◆ TASK INPUTS:

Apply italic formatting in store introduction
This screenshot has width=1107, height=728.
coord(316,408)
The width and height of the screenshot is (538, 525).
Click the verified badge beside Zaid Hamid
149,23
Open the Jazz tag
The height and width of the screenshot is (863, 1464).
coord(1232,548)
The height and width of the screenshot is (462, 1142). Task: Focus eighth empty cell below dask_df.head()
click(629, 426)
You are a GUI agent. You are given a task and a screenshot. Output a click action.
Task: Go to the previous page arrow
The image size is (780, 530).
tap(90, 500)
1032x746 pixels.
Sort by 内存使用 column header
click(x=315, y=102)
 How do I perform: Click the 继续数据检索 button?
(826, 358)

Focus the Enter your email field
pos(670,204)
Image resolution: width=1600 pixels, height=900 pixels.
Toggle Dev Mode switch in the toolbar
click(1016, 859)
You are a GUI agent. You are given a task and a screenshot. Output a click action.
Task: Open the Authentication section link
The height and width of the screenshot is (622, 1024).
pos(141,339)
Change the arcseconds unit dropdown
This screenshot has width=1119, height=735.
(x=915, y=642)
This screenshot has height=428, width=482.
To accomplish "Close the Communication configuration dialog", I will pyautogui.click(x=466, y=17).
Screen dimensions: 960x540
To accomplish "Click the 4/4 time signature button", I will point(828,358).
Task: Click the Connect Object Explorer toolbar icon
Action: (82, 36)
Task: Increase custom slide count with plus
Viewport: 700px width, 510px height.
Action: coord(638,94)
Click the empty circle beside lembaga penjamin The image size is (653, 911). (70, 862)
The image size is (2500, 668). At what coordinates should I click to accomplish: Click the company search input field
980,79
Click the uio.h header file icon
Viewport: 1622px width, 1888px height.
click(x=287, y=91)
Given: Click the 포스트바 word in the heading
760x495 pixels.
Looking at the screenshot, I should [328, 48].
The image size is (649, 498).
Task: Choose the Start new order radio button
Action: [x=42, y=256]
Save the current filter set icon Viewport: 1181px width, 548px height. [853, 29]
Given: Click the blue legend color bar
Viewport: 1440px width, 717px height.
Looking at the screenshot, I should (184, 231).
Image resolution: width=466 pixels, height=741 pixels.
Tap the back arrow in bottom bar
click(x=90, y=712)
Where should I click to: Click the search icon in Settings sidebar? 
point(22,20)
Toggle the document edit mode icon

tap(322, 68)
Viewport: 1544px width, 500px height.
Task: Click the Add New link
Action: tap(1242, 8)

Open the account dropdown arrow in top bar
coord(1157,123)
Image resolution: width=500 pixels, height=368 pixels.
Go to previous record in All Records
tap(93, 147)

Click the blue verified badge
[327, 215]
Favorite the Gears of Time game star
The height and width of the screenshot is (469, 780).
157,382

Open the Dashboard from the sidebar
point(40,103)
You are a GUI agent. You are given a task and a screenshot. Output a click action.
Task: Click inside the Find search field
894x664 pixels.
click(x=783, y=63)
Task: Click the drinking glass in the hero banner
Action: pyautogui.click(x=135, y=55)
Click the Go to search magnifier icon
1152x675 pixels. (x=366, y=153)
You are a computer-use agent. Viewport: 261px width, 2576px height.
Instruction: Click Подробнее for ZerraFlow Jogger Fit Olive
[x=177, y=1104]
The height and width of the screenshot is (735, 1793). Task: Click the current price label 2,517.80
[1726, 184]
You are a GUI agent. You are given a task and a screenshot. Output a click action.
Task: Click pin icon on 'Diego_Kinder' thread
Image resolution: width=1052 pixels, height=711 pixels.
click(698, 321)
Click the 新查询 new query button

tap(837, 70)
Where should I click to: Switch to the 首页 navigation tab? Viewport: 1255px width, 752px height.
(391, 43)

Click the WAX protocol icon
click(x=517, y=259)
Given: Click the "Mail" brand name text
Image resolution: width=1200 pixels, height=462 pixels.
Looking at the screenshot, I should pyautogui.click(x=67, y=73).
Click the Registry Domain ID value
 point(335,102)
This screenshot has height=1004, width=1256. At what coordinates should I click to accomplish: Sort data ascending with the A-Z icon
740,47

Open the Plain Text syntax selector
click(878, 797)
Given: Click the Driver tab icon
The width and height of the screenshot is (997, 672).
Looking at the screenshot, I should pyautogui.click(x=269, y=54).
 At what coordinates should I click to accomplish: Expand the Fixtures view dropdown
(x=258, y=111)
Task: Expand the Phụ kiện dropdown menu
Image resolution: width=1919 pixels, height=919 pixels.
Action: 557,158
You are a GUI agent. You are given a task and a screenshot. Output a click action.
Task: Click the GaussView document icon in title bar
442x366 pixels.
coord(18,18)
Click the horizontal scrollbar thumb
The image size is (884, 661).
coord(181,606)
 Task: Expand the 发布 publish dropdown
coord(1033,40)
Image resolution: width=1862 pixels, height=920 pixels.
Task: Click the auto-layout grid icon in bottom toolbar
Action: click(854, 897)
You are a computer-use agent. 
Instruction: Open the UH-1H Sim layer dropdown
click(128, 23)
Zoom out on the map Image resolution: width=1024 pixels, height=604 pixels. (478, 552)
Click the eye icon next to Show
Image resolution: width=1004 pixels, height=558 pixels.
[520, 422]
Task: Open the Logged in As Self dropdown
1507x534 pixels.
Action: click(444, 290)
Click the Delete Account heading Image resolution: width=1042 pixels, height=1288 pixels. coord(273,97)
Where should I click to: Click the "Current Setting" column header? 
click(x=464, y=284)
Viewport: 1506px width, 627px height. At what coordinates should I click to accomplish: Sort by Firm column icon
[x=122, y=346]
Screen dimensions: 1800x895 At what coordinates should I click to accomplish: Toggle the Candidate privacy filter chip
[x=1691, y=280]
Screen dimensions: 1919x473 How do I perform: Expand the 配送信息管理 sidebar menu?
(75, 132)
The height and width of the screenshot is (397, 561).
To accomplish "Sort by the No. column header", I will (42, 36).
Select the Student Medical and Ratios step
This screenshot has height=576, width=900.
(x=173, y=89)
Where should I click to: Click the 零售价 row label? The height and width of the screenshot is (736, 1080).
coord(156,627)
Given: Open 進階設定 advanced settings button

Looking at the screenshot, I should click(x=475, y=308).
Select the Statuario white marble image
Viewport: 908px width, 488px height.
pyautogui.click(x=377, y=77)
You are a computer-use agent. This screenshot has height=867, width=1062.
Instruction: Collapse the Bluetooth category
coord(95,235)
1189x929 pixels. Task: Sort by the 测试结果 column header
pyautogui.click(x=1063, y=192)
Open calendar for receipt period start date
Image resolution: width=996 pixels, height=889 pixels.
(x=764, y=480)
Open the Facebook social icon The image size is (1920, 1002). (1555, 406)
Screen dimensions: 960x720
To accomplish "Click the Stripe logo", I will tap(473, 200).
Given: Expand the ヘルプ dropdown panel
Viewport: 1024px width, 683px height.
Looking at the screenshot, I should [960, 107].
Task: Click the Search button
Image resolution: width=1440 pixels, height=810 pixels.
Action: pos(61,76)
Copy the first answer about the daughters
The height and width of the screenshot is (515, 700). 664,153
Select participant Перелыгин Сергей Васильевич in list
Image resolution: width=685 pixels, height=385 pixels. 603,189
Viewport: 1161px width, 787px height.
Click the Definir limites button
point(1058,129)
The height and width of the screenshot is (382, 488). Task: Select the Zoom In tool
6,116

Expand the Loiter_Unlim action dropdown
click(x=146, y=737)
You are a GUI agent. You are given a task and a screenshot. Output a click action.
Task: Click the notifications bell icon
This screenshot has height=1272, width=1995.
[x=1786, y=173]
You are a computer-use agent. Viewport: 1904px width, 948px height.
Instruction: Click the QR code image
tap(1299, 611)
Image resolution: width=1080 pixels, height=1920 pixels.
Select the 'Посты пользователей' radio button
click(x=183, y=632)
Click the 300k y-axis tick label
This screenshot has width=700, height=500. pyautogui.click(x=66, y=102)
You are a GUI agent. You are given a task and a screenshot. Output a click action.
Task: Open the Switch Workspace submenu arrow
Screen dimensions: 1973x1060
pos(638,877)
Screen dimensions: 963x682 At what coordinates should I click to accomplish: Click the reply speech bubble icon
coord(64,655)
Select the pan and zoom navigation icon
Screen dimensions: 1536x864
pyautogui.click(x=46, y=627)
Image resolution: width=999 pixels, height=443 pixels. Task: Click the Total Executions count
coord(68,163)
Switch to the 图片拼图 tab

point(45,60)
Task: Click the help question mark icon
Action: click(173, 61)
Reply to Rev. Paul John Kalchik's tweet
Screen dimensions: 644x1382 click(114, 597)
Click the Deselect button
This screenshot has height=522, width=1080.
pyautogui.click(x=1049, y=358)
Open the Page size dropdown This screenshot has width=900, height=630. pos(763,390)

◆ TASK BRIEF: Please provide nothing but the number of lines in the records that hold the string "computer".

◆ TASK RESULT: 4